● **What is required**:
Transcribe all of the entries, matching each one exactly.

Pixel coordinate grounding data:
■ ■ ■ ■

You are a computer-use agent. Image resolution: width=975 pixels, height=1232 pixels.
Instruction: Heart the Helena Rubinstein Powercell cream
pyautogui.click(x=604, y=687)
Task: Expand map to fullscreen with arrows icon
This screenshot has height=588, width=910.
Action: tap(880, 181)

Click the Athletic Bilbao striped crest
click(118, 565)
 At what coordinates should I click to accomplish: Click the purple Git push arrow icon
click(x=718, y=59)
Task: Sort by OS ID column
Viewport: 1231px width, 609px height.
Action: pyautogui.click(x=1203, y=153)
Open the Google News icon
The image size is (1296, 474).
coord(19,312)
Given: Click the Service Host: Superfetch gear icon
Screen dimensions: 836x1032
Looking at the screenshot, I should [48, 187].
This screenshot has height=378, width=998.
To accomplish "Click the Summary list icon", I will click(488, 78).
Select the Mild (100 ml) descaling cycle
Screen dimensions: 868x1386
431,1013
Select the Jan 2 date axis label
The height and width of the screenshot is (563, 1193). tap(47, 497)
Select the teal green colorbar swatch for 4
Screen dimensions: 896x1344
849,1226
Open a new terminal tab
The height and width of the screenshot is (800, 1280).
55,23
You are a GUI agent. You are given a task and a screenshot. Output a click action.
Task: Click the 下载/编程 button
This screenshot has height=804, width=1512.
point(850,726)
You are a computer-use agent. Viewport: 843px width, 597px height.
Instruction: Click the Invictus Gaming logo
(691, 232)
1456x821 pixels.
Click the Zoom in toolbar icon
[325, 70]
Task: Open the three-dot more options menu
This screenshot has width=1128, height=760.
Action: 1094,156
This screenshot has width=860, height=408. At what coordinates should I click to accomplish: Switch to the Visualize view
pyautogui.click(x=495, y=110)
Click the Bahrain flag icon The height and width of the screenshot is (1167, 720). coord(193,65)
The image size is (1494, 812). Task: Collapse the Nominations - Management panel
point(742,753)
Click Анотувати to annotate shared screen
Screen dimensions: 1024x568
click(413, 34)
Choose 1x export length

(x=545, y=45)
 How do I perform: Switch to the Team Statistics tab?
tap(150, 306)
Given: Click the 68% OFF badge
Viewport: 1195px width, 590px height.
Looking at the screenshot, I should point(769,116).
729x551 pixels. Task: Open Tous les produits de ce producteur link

■ ■ ■ ■

● **Output of the exercise**:
You are a computer-use agent. Image resolution: width=975 pixels, height=1232 pixels.
Instruction: Heart the Helena Rubinstein Powercell cream
pyautogui.click(x=604, y=687)
Task: Expand map to fullscreen with arrows icon
This screenshot has height=588, width=910.
Action: tap(880, 181)

Click the Athletic Bilbao striped crest
click(118, 565)
 At what coordinates should I click to accomplish: Click the purple Git push arrow icon
click(x=718, y=59)
Task: Sort by OS ID column
Viewport: 1231px width, 609px height.
Action: pyautogui.click(x=1203, y=153)
Open the Google News icon
The image size is (1296, 474).
coord(19,312)
Given: Click the Service Host: Superfetch gear icon
Screen dimensions: 836x1032
Looking at the screenshot, I should [48, 187].
This screenshot has height=378, width=998.
To accomplish "Click the Summary list icon", I will click(488, 78).
Select the Mild (100 ml) descaling cycle
Screen dimensions: 868x1386
431,1013
Select the Jan 2 date axis label
The height and width of the screenshot is (563, 1193). tap(47, 497)
Select the teal green colorbar swatch for 4
Screen dimensions: 896x1344
849,1226
Open a new terminal tab
The height and width of the screenshot is (800, 1280).
55,23
You are a GUI agent. You are given a task and a screenshot. Output a click action.
Task: Click the 下载/编程 button
This screenshot has height=804, width=1512.
point(850,726)
You are a computer-use agent. Viewport: 843px width, 597px height.
Instruction: Click the Invictus Gaming logo
(691, 232)
1456x821 pixels.
Click the Zoom in toolbar icon
[325, 70]
Task: Open the three-dot more options menu
This screenshot has width=1128, height=760.
Action: 1094,156
This screenshot has width=860, height=408. At what coordinates should I click to accomplish: Switch to the Visualize view
pyautogui.click(x=495, y=110)
Click the Bahrain flag icon The height and width of the screenshot is (1167, 720). coord(193,65)
The image size is (1494, 812). Task: Collapse the Nominations - Management panel
point(742,753)
Click Анотувати to annotate shared screen
Screen dimensions: 1024x568
click(413, 34)
Choose 1x export length

(x=545, y=45)
 How do I perform: Switch to the Team Statistics tab?
tap(150, 306)
Given: Click the 68% OFF badge
Viewport: 1195px width, 590px height.
Looking at the screenshot, I should point(769,116).
729x551 pixels. Task: Open Tous les produits de ce producteur link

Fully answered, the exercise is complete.